What to do: Pick up the first-person account of a first experience with the T. pachanoi cactus and keep writing it from its last sentence on.

Document extract:
Cacti - T. pachanoi
Citation: Edison. "I've Got You Now Universe: An Experience with Cacti - T. pachanoi (exp96292)". Erowid.org. Oct 28, 2015. erowid.org/exp/96292
I have a lot of experience with marijuana, and a little with grey area drugs like salvia and nitrous, but this was my first experience with a full blown hallucinogen.
I boiled down two feet of cactus on on Friday night. I fasted Friday afternoon and Saturday morning, drinking only water, apple juice and milk. I ended up with about a litre of foul smelling liquid that is about the consistency of snot, and I managed to choke it down. It was gross, but I had no nausea, and I didn't come close to vomiting.
My girlfriend volunteered to stay with me the entire time.
The effects didn't come on slowly, the came on quick and suddenly, like someone had beat me over the head with a hammer. After watching TV for a few more minutes, I started to have sex with my girlfriend. It was of the up most importance that we have sex. That is the only reason, biologically, we exist. After a while, my sex drive diminished, and I made my girlfriend promise me that she wasn't a werewolf. I don't know why I would think she was a werewolf, but at the time it seemed like a very real danger.

Listed records:

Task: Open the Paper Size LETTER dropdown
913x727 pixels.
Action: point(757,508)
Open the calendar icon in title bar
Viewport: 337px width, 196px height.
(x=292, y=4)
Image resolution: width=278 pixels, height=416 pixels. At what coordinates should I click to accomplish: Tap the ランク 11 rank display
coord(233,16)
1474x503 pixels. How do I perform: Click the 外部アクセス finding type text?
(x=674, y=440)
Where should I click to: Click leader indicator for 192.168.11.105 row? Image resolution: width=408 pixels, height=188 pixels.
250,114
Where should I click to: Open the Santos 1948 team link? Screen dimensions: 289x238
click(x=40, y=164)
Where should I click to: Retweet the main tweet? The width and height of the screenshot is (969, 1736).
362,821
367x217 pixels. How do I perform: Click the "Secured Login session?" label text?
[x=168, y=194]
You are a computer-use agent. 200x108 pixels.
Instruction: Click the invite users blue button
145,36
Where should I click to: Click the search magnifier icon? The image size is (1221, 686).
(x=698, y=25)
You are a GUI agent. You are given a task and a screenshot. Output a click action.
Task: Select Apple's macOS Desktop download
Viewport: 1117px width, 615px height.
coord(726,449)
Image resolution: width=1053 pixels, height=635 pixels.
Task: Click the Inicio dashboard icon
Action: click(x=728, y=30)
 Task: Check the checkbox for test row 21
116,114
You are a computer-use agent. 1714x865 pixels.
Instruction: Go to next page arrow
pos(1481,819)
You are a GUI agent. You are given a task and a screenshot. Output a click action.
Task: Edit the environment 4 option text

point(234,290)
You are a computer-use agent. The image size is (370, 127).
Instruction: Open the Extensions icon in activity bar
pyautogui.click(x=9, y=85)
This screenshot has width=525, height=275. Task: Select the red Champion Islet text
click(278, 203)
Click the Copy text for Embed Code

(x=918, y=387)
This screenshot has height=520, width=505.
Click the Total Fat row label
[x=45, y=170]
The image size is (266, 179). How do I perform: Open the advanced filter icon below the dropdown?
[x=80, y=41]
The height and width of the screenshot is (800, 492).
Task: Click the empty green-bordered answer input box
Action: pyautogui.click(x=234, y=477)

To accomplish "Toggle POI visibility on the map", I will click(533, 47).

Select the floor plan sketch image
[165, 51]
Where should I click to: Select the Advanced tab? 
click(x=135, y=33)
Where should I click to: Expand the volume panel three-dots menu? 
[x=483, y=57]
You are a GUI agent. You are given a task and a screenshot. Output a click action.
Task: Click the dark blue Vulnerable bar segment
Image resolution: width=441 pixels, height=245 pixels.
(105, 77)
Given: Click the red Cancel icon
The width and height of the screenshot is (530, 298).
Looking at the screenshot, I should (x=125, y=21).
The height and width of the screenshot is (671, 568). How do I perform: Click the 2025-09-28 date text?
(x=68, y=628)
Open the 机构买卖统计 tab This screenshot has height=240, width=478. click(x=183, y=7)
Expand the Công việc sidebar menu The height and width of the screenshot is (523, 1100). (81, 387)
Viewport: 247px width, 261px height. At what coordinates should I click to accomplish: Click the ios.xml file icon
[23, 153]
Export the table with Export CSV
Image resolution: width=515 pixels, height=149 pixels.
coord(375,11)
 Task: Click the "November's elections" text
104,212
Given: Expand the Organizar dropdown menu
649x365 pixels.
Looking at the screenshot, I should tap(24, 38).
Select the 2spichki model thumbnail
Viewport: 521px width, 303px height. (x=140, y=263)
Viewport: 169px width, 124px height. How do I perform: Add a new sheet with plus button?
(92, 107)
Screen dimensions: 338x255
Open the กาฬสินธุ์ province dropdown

Result of this task:
I sat down at a typewriter and wrote the following, 'Houses that heal themselves,' 'These keys are so large,' and 'The corner is square, but corners can't be square. How can a corner be square.' followed by, 'There was supposed to be a ? :) 21st Century.'
It was sunny. I wanted to go outside. This was of the up most importance. I began to get dressed. I gave my girlfriend all my money, my wallet, and my phone. I felt that I was not in a position to have any means of communication. Again, I think my exact words were, this was of the 'Up most importance.' She asked if I wanted to go for a walk, but no, I wanted to go for a long drive. We decided to drive to a take out we both like in a rural area.
Before we left she showed me a bunch of Queen videos, and Queen has become one of my favourite bands as a result. I am glad she didn't show me Justin Beiber videos. I may have become a Jusitn Beiber fan.
She suggested that I take a 32-page exercise book and a pen. Throughout the day I filled out the entire exercise book in an attempt to unravel the universe. My main concerns were:
-If something happens and nobody knows about, did it actually happen? For example, if humans ever became extinct, and there was no one else in the universe watching us, did we ever actually exist?
-Can anything outside the present exist? Do the past and future exist?
-Are we just meat?
-And finally the idea that we're the main characters of our own story, but we're only minor characters in everyone else's.
As I got outside, the world struck me as very dirty. Minor imperfections in everything, rust chips of paint, etc. became very obvious and noticeable. We got in the car and hit the highway.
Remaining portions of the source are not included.